The Conservative crisis has turned into a meltdown, which is welcome, but also makes an early general election increasingly unlikely. But there are dilemmas here for Labour too. So far May has not budged on her red lines so the inter-party negotiations have gone nowhere. Her strategy - if it can be dignified with such a name - remains running down the clock. But if she did suddenly agree to Labour’s demands on the benefits of the single market and membership of the customs union, what then? There is a danger that Labour’s helping to deliver a softer Brexit could get the Tories out of their self-inflicted crisis. Under a new leader, the government could put Brexit behind it and concentrate again on de-legitimising the Labour Opposition. We would have facilitated that.
And if a cross-party deal could be struck, should it be subject to a confirmatory referendum? The polls remain unclear on voters’ intentions on this - most just seem to want it over with.
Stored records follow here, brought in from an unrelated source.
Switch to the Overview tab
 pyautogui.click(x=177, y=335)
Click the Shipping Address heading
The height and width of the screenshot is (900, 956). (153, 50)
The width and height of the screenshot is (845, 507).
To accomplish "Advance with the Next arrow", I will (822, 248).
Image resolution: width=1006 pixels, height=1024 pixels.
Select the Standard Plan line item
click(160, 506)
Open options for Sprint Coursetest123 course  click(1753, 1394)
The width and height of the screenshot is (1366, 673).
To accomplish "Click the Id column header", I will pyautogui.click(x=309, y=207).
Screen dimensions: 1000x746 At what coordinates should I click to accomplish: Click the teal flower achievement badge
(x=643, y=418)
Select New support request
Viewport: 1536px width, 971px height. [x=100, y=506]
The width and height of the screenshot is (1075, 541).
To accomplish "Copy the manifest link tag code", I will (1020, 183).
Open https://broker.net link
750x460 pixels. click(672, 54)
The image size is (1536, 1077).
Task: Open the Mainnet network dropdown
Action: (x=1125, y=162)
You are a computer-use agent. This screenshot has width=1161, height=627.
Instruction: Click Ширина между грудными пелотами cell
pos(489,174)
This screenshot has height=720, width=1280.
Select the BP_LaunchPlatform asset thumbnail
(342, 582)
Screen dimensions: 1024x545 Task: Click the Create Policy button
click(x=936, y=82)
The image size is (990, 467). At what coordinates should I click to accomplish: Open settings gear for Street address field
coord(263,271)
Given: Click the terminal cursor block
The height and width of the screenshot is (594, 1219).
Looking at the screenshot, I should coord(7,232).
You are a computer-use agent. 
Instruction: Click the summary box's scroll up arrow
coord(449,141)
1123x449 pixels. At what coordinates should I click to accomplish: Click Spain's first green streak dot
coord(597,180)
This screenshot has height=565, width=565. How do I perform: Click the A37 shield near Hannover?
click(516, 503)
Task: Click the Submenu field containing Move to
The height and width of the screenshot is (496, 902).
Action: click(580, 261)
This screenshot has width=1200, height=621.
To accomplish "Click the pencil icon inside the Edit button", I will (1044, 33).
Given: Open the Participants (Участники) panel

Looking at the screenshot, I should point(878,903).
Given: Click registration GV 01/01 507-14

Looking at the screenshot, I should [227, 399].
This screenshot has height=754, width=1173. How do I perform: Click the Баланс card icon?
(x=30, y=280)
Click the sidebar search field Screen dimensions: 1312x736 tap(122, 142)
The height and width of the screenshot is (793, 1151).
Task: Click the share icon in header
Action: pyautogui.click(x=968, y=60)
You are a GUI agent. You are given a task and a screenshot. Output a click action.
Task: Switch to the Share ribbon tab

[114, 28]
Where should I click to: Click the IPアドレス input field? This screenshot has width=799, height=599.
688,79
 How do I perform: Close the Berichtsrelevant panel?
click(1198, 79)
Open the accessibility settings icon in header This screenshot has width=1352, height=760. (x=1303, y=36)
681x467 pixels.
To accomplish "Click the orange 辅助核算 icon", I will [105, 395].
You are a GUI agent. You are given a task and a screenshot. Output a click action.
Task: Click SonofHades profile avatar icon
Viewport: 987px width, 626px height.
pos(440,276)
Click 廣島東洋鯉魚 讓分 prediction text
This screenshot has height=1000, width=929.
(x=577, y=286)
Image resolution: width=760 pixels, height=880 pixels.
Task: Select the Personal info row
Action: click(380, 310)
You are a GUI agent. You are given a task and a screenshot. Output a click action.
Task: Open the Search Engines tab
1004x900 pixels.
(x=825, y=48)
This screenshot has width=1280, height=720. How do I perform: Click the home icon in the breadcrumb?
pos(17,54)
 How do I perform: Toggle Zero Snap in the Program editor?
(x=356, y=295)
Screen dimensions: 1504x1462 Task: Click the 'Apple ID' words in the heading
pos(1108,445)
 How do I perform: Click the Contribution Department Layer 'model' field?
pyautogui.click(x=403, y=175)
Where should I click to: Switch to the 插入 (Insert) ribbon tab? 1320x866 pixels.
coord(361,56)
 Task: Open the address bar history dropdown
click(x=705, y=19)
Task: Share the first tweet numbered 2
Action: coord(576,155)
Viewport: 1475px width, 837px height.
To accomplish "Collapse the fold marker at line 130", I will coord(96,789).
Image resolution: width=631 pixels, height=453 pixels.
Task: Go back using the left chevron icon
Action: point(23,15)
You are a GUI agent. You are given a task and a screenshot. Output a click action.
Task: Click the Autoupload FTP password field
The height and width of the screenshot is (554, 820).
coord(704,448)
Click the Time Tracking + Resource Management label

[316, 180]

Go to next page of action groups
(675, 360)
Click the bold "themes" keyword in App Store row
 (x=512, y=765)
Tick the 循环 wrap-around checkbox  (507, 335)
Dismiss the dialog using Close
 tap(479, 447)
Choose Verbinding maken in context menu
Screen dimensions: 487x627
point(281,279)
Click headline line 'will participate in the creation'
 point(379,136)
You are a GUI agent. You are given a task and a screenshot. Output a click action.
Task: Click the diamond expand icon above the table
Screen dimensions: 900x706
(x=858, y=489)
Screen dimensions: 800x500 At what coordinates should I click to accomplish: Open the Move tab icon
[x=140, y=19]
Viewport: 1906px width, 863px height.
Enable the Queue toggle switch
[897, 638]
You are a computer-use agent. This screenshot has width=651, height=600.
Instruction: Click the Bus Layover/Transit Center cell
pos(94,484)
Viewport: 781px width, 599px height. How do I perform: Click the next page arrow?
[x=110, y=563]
A new referendum could replicate all the problems of the last one - with dark money pouring into the Brexiteers’ campaign, a polarised country and a rise in far right violence and racial attacks. And if it were held, should Labour be committed to the deal it may have helped negotiate, or follow the majority of its members in calling for Remain?
There may not be an imminent general election, but the European elections pose similar problems. Should Labour’s candidates remain committed to delivering the 2016 referendum verdict, which Labour in the 2017 general election pledged to honour, in conditions where they would be one more pro-Brexit party in an already crowded field, alongside the Tories, Farage - now backed by George Galloway - UKIP and other far right parties? Or, in the interests of electoral choice and the logic of the positions for which they are running, should our candidates in these elections take a Remain and Reform stance? And how would that be compatible with the official position taken so far by the leadership?
More questions than answers, but Labour’s positioning on these issues is critical. Most members want to Remain and Reform, while significant sections of the Labour vote outside the metropolitan areas want to Leave. Balancing these interests is important, but there is a bigger consideration: what is the right thing to do?
The closer Labour gets to government, the more crucial it becomes to articulate a clear narrative that leads Britain out of the crisis into which Tory in-fighting has pitched it. If this is the worst government in living memory as we fervently believe, then why is Labour’s poll lead still so narrow and what steps do we need to take to strengthen it?
Labour has to look more like a government in waiting. On public ownership, benefits, poverty and a range of other core themes, we are already making the running on policy. Thanks to our agenda, some Tories are thinking afresh about ending disastrous privatisations. The U-turn on no-fault evictions shows they are quite capable of reversing policy disasters to cling to power.
If we are to replace them, we need to have answers to the entire range of ills that this government has inflicted on the country. Trying to change the agenda from the awkward questions to something more comfortable may be tempting but won’t convince. Developing and disseminating our ideas across every area of policy remains the key to getting the levels of popular support we need in order to effect a transformational change.